Ehrlich and Rarey state "We presented, to our knowledge, the first comparison between Ullmann and VF2 subgraph isomorphism algorithm on molecular data and the first data set to perform such a benchmark." I wish to point out previous research on this topic.
The CDK and RDKit projects compared the VF2 algorithm performance with the Ullmann algorithm, and published their results online. A 2008 summary of the CDK work reports a speedup of about 5x.
A summary of the RDKit work in 2009 is here with follow-up. The latter specifically includes a test set of "450 queries and 1000 molecules", and concludes "So the search time has been more or less halved."
Both conclude that the VF2 algorithm is faster than Ullmann, and both implementations have switched to using VF2 instead of Ullmann.
Secondly, this paper essentially compares two algorithm implementations, yet those implementations do not seem to be available as part of the supplementary data. The authors are aware of that, but believe that the data presented is sufficient to "allow general conclusions." I disagree.
While we know that the timings were done using an "Intel(R) Xeon(R) CPU E5630 2.53GHz cluster node", we know nothing about the implementation language, the compiler used, choice of compiler options, and other factors which are well-known issues that affect performance numbers. The performance numbers themselves can be sensitive to small implementation differences. From the CDK link above, I read that sorting the atoms by element type can make a 50% difference in performance, and from the RDKit links I read how an extra data transformation can make VF2 slower than Ullmann. But I have no idea if these techniques were also applied to the implementations under study.
As an example of what can be done using publicly available source code, the RDKit distribution by default uses VF2 but with three lines of the form "#if 0" changed to "#if 1" in Code/GraphMol/Substruct/SubstructMatch.cpp and a recompile it will use the older Ullmann implementation.
Competing interests
None declared
aim of this publication
Matthias Rarey, University of Hamburg
19 September 2012
Thank you for listing the additional internet ressources with respect to Ullmann - VF2 comparison studies. I just want to point out that the intention of this paper is not to just show that one algorithm is
a factor x faster than another. Our aims are:
- presenting the algorithms in pseudo code making it easier for others to follow the algorithmic strategy
- presenting a large data collection making detailled comparisons possible, especially studing run time effects with respect to pattern size, molecular size, etc.
- making this data collection available such that algorithm developers have a point of reference in the future.
- making some general conclusions about the asymptotic run time behavior of both algorithms.
Absolut computing times are given to compare data and methods within the paper. Our implementation is in C++, but with the aims listed above I believe this is of minor importance.
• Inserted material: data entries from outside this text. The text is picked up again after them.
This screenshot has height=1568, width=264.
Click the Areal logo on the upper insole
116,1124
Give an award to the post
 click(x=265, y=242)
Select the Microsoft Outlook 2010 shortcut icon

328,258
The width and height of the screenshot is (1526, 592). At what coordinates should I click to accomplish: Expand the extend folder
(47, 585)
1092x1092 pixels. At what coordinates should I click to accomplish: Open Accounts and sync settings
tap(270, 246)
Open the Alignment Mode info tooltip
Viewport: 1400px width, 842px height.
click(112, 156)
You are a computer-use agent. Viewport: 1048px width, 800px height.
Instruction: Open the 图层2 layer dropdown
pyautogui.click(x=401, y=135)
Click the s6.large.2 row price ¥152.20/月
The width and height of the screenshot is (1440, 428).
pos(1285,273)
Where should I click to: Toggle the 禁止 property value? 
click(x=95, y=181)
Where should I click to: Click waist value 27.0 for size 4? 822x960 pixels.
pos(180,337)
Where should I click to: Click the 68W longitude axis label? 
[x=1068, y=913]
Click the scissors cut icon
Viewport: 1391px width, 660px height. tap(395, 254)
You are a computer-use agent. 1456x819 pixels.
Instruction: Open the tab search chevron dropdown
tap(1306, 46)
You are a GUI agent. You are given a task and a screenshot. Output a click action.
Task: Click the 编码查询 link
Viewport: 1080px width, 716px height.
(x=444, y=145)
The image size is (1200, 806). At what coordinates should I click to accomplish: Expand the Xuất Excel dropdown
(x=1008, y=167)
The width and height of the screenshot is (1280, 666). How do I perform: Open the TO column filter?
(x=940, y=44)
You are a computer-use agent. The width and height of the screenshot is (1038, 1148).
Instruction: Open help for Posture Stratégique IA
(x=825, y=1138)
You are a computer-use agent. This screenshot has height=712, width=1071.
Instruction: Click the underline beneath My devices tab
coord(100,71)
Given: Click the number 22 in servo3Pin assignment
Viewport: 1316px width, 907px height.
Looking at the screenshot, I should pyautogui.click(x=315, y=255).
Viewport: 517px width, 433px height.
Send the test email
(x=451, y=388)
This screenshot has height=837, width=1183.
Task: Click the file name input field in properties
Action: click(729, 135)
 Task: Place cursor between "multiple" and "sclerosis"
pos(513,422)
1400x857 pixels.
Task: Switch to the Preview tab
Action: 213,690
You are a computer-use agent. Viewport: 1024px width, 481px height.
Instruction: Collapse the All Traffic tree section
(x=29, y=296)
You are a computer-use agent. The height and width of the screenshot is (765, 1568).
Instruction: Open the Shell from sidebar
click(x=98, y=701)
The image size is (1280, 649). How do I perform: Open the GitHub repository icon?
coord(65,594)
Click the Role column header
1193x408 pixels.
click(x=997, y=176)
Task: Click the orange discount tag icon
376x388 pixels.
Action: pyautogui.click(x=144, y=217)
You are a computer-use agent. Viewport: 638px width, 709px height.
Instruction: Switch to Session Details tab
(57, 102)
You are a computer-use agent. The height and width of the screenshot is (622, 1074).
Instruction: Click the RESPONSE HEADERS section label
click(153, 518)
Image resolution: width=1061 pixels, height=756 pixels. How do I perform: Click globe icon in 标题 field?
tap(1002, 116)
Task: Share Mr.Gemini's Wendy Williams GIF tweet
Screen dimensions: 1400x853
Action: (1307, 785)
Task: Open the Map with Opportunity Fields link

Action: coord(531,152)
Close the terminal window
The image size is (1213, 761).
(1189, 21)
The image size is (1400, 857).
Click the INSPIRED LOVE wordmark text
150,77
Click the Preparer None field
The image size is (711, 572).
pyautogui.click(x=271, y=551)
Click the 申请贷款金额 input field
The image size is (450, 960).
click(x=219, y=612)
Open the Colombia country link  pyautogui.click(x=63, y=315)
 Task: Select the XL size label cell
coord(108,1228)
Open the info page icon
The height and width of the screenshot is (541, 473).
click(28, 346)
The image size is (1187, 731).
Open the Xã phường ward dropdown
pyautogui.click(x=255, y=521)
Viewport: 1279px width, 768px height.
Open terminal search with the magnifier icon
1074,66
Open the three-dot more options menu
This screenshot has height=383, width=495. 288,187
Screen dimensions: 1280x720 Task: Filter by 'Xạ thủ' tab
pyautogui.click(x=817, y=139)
Algorithmic details (incl. atom sorting) are to the best of our knowledge included.
Competing interests
Author
CDK Benchmarks
John May, European Bioinformatics Institute
10 July 2013
Very nice article, in particular the concise pseudo code for each algorithm is very useful.
As Andrew mentioned there is a more dramatic difference seen in Chemistry Development Kit (CDK) comparisons. This is because the CDK currently uses an edge list representation which is sub-optimal for checking adjacent vertices. Both these algorithms of course require many of these operations. The choice of data structure particularly impacts the speed of Ullmann's algorithm which requires more adjacency checks. Using an adjacency/incidence list representation will yield closer results as is reported here (and with the RDKit benchmarks).
Competing interests
None declared
Benchmark Datasets
Matthias Rarey, Author
27 January 2016
update available
Competing interests
Due to the large interest in the dataset presented in this paper, we created a web page with an update and a release history. We greatly appreciate comments from Andrew Dahlke related to errors in some of the patterns. We now created a new version with not just errors fixed, it also includes a new SMARTS set from literature and updated compound collections. Since all results presented in this paper relate to the original dataset, the supplementary material stays constant. Infos on the updated data set can be found here:
previous work on this topic
6 August 2012
Ehrlich and Rarey state "We presented, to our knowledge, the first comparison between Ullmann and VF2 subgraph isomorphism algorithm on molecular data and the first data set to perform such a benchmark." I wish to point out previous research on this topic.
The CDK and RDKit projects compared the VF2 algorithm performance with the Ullmann algorithm, and published their results online. A 2008 summary of the CDK work reports a speedup of about 5x.
A summary of the RDKit work in 2009 is here with follow-up. The latter specifically includes a test set of "450 queries and 1000 molecules", and concludes "So the search time has been more or less halved."
Both conclude that the VF2 algorithm is faster than Ullmann, and both implementations have switched to using VF2 instead of Ullmann.
Secondly, this paper essentially compares two algorithm implementations, yet those implementations do not seem to be available as part of the supplementary data. The authors are aware of that, but believe that the data presented is sufficient to "allow general conclusions." I disagree.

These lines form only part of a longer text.